Inthenick · 29/10/2016 12:37

You take what you can get in this life, no criticism here.

Me2017 · 29/10/2016 12:51

Manu, I agree with you. I also think as I said above if you can have mixed housing (Prince Charles' Poundbury is an example) you have better communities. I like the fact that where I live we have all kinds of different people, rich and poor within a very short distance. It's better for everyone so selling off some social housing properties in a street isn't always a bad thing but certainly it is hard to buy for many people. (mind you it always has - my grandfather only had my father aged 50 as he was waiting to earn enough to buy a house and the house be bought sells for only about £60k in the NE these days so is hardly a palace).

Manumission · 29/10/2016 13:00

Yes, I do agree with you about mixed tenure communities.

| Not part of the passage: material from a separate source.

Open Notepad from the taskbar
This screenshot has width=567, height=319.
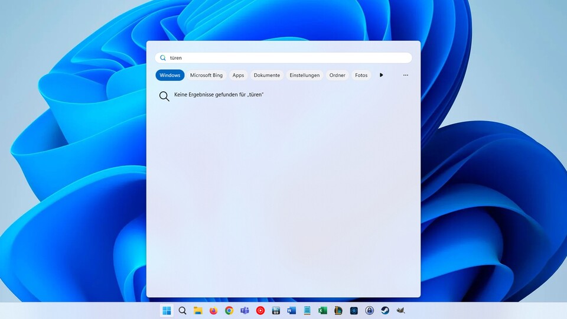[307, 311]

MyWineTime · 29/10/2016 15:36

There's nothing wrong with what you've done.

There's something very wrong with the system that has allowed you to do it.

MsJamieFraser · 29/10/2016 15:53

Midsummer right to buy in Scotland ended on July this year, you can no longer buy social housing property in Scotland now.

I don't think you did anything wrong OP, my company has over 32,000 still intreasted in social housing (I set a system in place to review our CBL system recently) and the outcome was the above number.

The communities are in dire need of social housing and we are in the process of applying for funding to build new houses, however it's a long and lengthy and complicated process that our boards have had migraines over.